Mr. Chamberlain would never be able to give me the kinds of things I needed. I had to leave before I found myself trapped in a cycle of give-and-take that I could never escape. Oh, I would still be able to leave physically, but mentally, I’d always search for that little spark of love that would never come.

“Do you need anything else, sir?” I asked, breaking the silence around us.

“No,” he said, as quietly as if he sensed the change in my mood even though I’d done everything in my power not to show it. “That will be all, Quentin.”

Nodding once in confirmation, I turned and fled the room as fast as I felt comfortable. I hoped to give the impression of boldly striding away instead of what I was really doing—running away.

Sitting at my desk, I stared at my monitor and tried to reorganize my thoughts. My legs were trembling as the adrenaline I’d used to enter his office in the first place left my system.

The rest of the week, I decided as I stood and made my way back to the break room to reheat my lunch. I’d give myself the rest of the week to indulge in my thoughts and feelings for Mr. Chamberlain. On Sunday, I’d tell Dr. Henson all about it and verbalize my decision to quit. I needed to tell someone else to make it real.

Was it sad that Dr. Henson, a man I paid to talk to me, was my closest friend? I was friendly with people at the club I frequented, but none I was close enough to talk to about all of this stuff.

Again, I had trouble making friends for many of the same reasons I had trouble finding a relationship. As I went through the motions of reheating my lunch, I vowed to start opening up to the people in my life. Well, the people at the club anyway.

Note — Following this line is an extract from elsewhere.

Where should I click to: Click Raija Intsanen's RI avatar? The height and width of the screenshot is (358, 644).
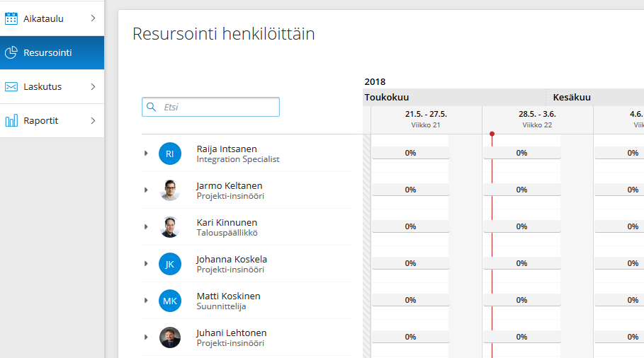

It would probably be easier for me to find real friends if they already knew about my need to serve. If I explained to them that it was my way of showing affection and care, an essential part of my personality, maybe they wouldn’t get annoyed by my need to serve them in little ways.

I returned to my desk and started eating mindlessly, my thoughts still on what I knew I had to do. I wasn’t worried about finding a new job. My parents had settled me with a rather large trust fund. I’d told myself it was their special way of showing me they cared. And since I wasn’t a big spender, I had enough money to live comfortably for the rest of my life. I chose to work because I needed something fulfilling in my life, something that utilized my skills. I hated being bored.